(Beginning of THE DATA)
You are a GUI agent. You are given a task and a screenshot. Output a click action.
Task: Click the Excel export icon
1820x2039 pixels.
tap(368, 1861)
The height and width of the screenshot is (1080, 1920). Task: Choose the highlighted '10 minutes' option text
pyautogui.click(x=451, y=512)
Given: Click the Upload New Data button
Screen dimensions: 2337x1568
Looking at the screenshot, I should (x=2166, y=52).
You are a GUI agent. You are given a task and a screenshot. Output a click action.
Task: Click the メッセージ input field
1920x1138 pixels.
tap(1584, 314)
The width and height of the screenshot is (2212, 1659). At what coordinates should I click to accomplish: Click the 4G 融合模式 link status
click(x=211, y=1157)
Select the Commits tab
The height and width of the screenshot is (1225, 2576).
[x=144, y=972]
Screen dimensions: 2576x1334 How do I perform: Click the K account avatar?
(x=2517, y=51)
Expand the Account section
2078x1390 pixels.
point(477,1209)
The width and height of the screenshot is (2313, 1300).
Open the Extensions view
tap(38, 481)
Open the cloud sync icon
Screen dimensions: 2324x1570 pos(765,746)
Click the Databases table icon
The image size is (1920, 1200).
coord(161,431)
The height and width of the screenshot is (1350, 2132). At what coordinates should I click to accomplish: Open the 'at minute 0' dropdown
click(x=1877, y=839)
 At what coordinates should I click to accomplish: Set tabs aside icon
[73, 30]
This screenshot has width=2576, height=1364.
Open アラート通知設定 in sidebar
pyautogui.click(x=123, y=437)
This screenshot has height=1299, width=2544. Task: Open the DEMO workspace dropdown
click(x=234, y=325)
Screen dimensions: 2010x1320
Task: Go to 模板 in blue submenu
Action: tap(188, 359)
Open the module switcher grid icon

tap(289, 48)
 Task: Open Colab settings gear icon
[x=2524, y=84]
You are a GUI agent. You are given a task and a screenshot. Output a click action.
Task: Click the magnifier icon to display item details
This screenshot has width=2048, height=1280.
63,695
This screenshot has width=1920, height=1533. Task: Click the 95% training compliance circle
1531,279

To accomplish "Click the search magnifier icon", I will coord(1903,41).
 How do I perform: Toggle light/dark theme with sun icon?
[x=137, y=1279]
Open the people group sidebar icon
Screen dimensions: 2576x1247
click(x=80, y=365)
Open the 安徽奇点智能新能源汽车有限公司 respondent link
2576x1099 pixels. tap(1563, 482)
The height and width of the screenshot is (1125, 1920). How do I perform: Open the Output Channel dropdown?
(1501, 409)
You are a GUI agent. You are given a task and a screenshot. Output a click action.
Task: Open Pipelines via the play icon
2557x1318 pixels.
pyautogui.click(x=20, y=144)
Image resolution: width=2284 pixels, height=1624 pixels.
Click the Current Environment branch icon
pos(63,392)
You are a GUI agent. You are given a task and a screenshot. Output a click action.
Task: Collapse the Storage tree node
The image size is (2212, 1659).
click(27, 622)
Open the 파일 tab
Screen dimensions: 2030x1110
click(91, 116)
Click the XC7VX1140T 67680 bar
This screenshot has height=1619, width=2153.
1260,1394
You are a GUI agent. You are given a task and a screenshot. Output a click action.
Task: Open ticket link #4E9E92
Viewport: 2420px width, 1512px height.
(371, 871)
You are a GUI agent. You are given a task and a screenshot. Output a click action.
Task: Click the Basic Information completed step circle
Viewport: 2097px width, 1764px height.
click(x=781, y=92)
(End of THE DATA)
TASK REQUIREMENTS: Where a line in the records above contains the string "magnifier", return that line.

WRITTEN RESPONSE:
Task: Click the magnifier icon to display item details
To accomplish "Click the search magnifier icon", I will coord(1903,41).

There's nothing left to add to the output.